Turning Heads: Style & Style Makers offers a thoughtful exploration of fashion photography’s enduring ability to shape how we understand taste, personality, and cultural expression. This exhibition gathers portraits and editorial images that illustrate how style becomes a language in itself, carried through gesture, light, and presence. Whether composed in the quiet geometry of the studio or captured in the spontaneity of the street, each photograph becomes a study in how people present themselves to the world.
Here, icons such as Audrey Hepburn and Kate Moss become more than figures of elegance; they stand as symbols of shifting ideals, embodying the evolving relationship between clothing, identity, and the image. Their presence anchors a broader reflection on how fashion photography continues to influence what feels timeless and what feels new.
Across the exhibition, a diverse group of photographers brings their distinctive approaches to the theme.

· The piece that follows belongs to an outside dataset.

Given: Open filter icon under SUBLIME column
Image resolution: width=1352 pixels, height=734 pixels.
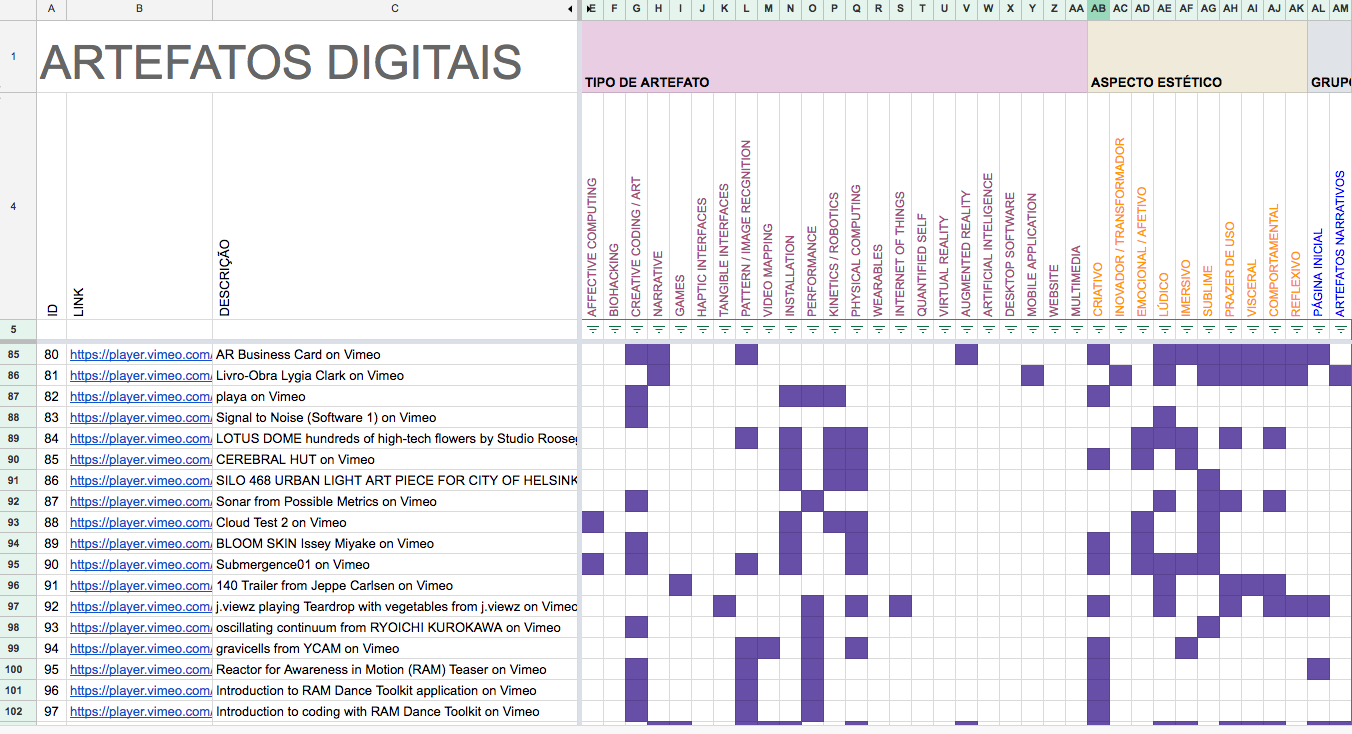Looking at the screenshot, I should point(1208,329).
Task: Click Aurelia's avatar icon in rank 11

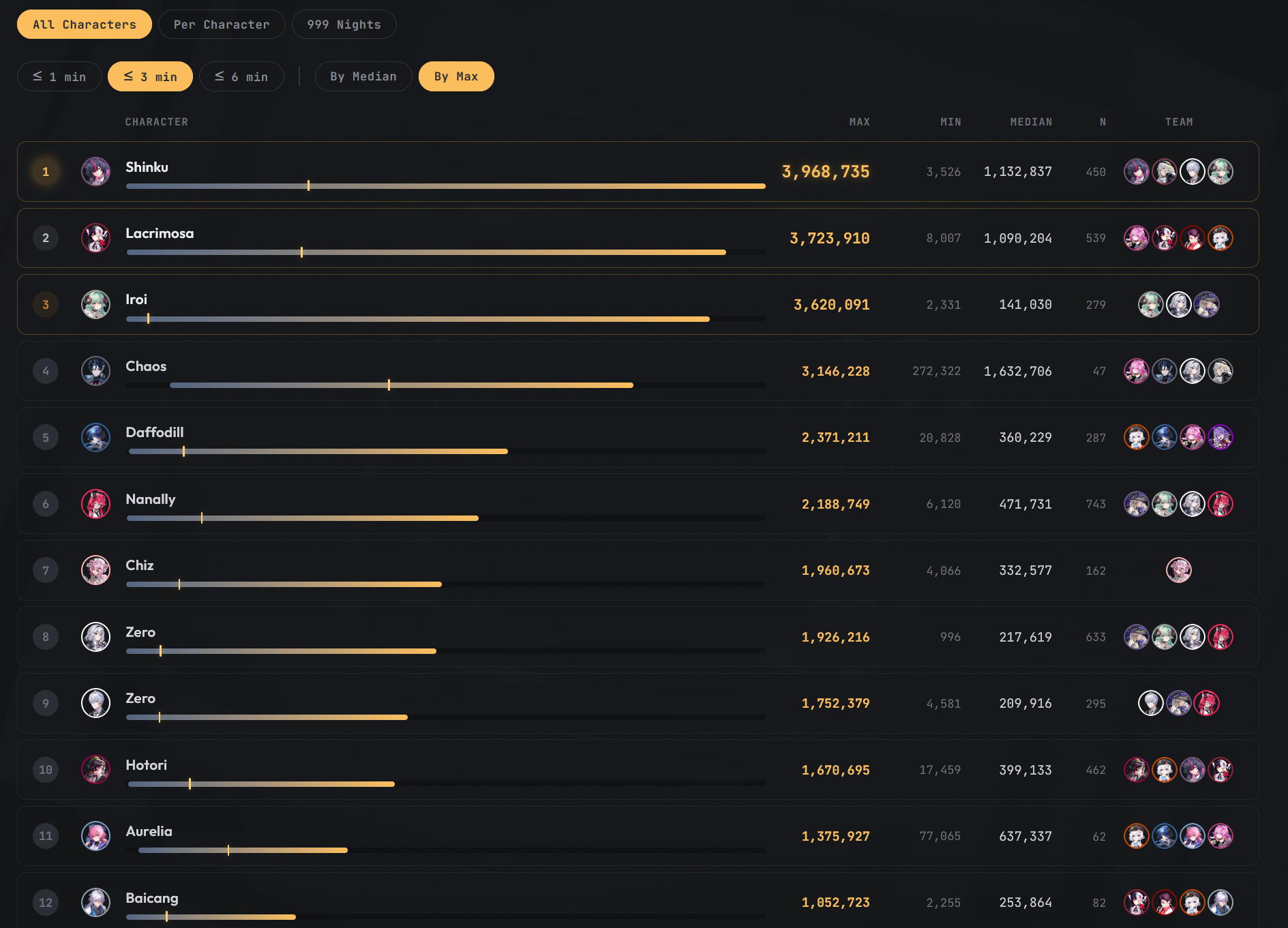Action: [95, 836]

Horst P. Horst lends his signature sense of sculpted precision, transforming glamour into controlled, luminous form.
Lillian Bassman softens couture into expressive movement, treating fabric and figure with the delicacy of a brushstroke.

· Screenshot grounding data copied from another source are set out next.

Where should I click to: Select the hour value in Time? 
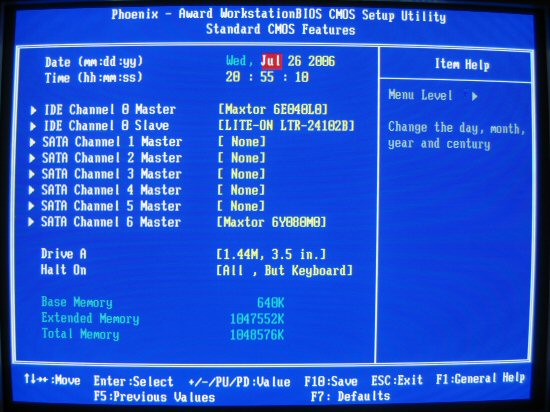point(233,77)
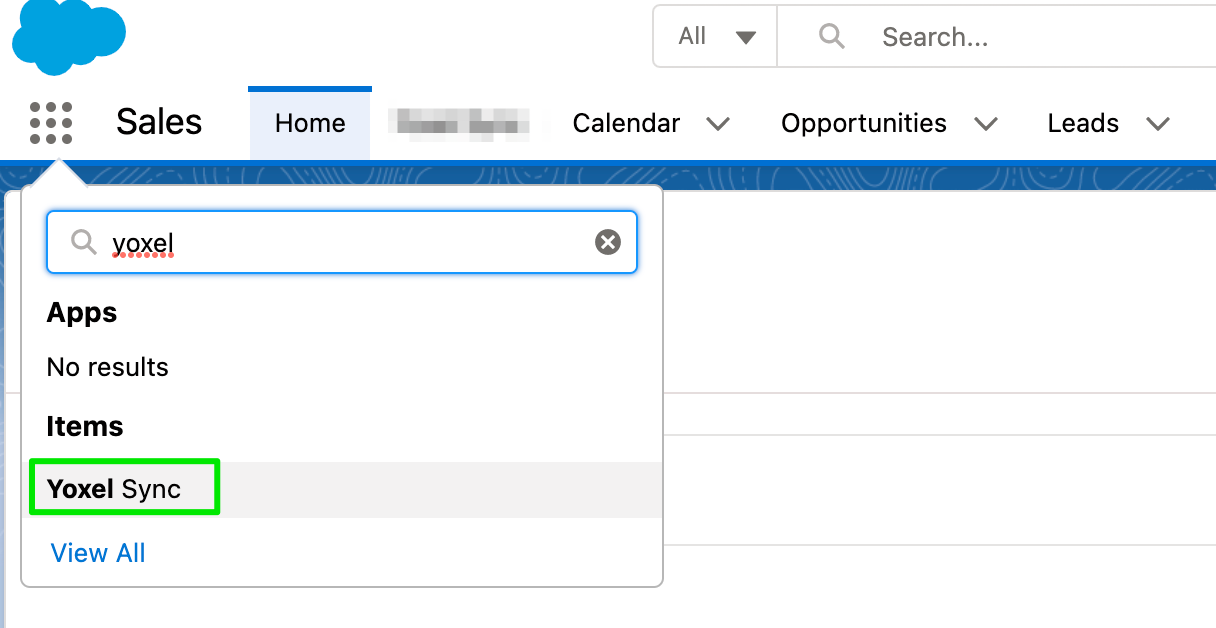This screenshot has height=628, width=1216.
Task: Open the blurred tab beside Home
Action: [460, 124]
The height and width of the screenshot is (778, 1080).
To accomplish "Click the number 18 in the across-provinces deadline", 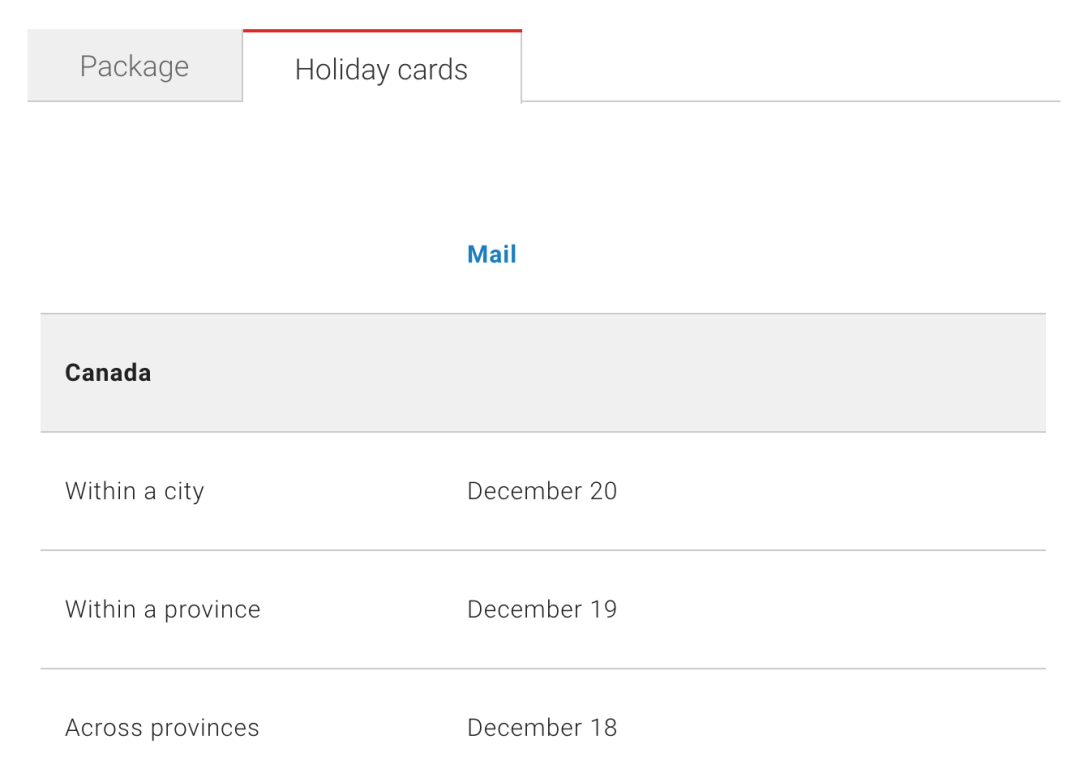I will point(603,728).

Arthur Elgort infuses fashion with spontaneity, allowing motion and personality to take center stage, while
Albert Watson pares everything back to essential clarity and graphic strength.

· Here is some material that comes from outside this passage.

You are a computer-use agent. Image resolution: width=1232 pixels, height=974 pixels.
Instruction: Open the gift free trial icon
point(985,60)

Georges Dambier captures mid-century elegance with a lyrical touch, and
Barbara Cole builds immersive scenes that explore silhouette and atmosphere in contemporary terms. Lawrence Schiller and Terry O’Neill move with ease between celebrity and cinematic allure, each image offering an intimate glimpse into cultural myth-making.
Slim Aarons and
Harry Benson broaden the view, presenting lifestyle and society as stages where taste becomes part of daily ritual. Meanwhile, Kali’s vivid portraits celebrate individuality with playful, confident color.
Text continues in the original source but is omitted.